The Congressional Medal of Honor has been awarded to one, and only one, Yonkers resident, Colonel William Laing Heermance.
Born in Kinderhook, New York, on February 23, 1837, William Heermance moved to Long Island as a youth, where he lived while employed in a New York City mercantile concern.
Shortly after the beginning of the Civil War, and at his own expense, he raised a company of volunteers to fight in defense of the Union. Not thinking himself competent, though, to lead his company into battle, he enlisted instead as a private in the 9th New York Militia, a unit which was mustered into service with the Union army as the 83rd New York Volunteers.
As it happened, though, Heermance saw most of his three years’ service in the Civil War with the 6th New York Cavalry. He took part in every major battle in which the Army of the Potomac found itself engaged, including the defense of Cemetery Ridge at Gettysburg. He was wounded three times and was held briefly as a prisoner of war in Libby Prison in Richmond. Commissioned a First Lieutenant and later a Captain in 1861, he held the rank of Lieutenant Colonel at the time of his discharge (he was invalided out) in November 1864.
William Heermance’s encounter with the enemy on April 30, 1863, when he was left for dead on the field and then taken prisoner, is perhaps the most dramatic of all the incidents that befell him during his time in uniform.
It was at Spotsylvania in Virginia on that day that the 6th New York Cavalry found itself surrounded by Confederate cavalry. The order was given to the men to cut their way out. Heermance drew his sword and brought it down upon Captain Benjamin F. Medina of the 5th Virginia Cavalry, almost cutting off Medina’s nose. A moment later Heermance was shot by another soldier and fell from his horse.
After the war, William Heermance took up residence in Yonkers, where he lived for the rest of his life. In 1881 and 1882 he served as police commissioner. In 1895 he was president of the Yonkers Historical and Library Association. He was also first vice-president of the New York Mercantile Exchange and active in the Holland Society. (The Heermance family was one of the oldest Dutch families in New York State.)

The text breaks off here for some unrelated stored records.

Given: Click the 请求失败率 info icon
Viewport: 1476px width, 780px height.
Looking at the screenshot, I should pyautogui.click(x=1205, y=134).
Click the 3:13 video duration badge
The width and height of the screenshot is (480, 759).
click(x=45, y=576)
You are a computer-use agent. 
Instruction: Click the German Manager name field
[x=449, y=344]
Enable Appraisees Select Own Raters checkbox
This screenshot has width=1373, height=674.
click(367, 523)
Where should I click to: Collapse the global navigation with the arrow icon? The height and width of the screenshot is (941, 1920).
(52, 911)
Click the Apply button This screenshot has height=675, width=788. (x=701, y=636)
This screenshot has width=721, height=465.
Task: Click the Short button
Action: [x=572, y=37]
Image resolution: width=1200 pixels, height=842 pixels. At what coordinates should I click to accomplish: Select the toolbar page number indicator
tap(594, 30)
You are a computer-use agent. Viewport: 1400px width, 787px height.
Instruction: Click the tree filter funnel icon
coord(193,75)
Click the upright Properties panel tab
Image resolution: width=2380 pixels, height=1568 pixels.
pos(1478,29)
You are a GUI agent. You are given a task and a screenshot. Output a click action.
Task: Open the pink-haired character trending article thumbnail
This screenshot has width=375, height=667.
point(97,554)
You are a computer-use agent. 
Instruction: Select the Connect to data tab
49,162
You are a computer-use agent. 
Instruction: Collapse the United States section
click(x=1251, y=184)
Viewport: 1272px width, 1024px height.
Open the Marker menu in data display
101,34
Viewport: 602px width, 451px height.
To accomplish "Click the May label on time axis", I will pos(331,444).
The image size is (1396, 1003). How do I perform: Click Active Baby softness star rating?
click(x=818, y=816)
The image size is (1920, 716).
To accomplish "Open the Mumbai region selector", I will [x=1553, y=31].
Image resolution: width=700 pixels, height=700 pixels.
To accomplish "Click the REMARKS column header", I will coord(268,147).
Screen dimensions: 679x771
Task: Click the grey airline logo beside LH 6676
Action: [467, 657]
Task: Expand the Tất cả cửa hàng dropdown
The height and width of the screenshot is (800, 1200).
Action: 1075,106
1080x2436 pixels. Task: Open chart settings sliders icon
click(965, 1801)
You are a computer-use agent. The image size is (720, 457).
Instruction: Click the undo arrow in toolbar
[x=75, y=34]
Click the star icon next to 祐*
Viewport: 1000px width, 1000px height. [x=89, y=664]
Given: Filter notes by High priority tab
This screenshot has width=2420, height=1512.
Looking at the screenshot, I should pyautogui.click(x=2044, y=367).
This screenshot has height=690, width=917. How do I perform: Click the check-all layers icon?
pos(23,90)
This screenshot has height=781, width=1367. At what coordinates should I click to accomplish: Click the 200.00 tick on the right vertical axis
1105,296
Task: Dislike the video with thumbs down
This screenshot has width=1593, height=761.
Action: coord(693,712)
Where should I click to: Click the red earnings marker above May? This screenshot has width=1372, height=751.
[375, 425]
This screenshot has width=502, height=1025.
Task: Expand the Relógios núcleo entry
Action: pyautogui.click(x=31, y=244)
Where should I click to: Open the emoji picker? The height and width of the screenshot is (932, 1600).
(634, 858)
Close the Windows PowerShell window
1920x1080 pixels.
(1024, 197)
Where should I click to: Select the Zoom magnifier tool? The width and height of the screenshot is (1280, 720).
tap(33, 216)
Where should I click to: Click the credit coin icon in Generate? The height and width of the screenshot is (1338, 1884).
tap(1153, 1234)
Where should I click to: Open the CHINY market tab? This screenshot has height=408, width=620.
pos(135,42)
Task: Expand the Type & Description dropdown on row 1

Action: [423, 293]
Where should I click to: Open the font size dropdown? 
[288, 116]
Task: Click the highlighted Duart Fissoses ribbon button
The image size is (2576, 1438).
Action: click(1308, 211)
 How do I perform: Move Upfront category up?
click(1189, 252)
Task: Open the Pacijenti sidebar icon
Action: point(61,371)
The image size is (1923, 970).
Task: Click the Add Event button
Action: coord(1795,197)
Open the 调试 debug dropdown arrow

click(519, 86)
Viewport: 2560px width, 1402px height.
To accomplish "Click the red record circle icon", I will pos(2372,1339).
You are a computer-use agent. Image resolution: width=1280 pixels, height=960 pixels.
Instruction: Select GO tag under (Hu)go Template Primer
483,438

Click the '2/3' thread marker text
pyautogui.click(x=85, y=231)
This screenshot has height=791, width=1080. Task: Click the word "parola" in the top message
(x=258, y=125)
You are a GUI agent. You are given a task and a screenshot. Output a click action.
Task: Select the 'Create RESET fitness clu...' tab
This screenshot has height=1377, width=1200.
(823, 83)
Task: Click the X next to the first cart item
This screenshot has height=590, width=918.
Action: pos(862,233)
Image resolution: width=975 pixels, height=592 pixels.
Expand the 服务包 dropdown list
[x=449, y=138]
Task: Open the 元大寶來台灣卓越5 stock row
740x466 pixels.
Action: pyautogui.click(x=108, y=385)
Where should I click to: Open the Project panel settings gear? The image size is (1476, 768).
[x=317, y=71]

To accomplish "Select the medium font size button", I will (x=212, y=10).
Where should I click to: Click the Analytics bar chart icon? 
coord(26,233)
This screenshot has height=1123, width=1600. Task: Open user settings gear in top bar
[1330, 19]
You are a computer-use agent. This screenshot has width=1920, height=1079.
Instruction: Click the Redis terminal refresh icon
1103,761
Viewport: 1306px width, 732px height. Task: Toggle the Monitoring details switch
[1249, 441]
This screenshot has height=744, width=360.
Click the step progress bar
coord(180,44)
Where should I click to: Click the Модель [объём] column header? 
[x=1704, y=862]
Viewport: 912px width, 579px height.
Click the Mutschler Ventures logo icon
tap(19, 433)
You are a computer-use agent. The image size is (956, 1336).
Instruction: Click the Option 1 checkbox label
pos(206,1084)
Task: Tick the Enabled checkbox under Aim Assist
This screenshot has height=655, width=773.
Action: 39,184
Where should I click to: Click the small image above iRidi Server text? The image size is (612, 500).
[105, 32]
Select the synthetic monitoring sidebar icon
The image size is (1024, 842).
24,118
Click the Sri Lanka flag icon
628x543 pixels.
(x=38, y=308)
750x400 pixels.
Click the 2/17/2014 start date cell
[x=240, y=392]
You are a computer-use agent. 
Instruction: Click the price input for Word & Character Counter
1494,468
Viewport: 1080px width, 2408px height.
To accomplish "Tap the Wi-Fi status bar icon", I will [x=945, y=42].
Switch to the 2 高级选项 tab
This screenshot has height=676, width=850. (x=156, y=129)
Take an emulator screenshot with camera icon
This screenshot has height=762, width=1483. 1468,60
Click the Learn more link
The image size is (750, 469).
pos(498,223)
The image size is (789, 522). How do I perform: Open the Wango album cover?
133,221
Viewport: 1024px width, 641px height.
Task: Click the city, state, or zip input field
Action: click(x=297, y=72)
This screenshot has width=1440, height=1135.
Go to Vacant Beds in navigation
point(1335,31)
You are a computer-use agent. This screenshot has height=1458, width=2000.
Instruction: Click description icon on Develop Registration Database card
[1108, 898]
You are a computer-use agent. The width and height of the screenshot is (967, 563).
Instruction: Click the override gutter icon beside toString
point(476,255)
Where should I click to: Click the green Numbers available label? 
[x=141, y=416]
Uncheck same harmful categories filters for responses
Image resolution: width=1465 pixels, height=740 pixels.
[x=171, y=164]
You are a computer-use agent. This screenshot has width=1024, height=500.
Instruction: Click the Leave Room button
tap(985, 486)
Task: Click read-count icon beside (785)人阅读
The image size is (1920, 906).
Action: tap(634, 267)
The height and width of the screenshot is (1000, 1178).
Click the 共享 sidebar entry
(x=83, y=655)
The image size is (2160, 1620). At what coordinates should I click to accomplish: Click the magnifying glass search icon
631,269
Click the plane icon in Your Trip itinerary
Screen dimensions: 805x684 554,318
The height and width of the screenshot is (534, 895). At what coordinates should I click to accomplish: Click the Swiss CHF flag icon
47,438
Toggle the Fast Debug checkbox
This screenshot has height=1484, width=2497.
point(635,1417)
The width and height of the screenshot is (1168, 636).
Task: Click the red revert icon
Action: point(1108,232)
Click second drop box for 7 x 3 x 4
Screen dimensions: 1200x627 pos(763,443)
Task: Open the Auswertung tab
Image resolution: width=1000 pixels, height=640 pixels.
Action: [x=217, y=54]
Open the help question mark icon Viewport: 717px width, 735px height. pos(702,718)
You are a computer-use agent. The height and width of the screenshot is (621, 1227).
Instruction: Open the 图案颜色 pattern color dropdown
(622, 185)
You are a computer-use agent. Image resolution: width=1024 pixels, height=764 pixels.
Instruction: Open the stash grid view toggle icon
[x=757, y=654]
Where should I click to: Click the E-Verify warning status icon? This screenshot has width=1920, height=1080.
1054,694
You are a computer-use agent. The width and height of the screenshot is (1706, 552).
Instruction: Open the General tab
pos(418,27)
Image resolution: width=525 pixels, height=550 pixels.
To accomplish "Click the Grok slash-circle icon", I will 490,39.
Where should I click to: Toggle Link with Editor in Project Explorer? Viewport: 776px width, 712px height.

William Heermance died at his Yonkers home on February 25, 1903. His funeral took place on February 28 in the First Presbyterian Church on North Broadway, where he’d been a congregant for many years. After the funeral his body was conveyed to Oakland Cemetery for burial. Members of the Kitching Post of the Grand Army of the Republic fired a volley of three shots over Col. Heermance’s last resting place.
Present at the funeral, as reported by the Yonkers Statesman, was a man, by this time a Yonkers resident, with whom William Heermance had become friendly after the war: “Benjamin F. Medina, formerly of the Confederate Army—who engaged in an impromptu duel with Colonel Heermance with cavalry swords at Spotsylvania, in which both were wounded and in which the Colonel was taken prisoner—was among those present at the funeral.”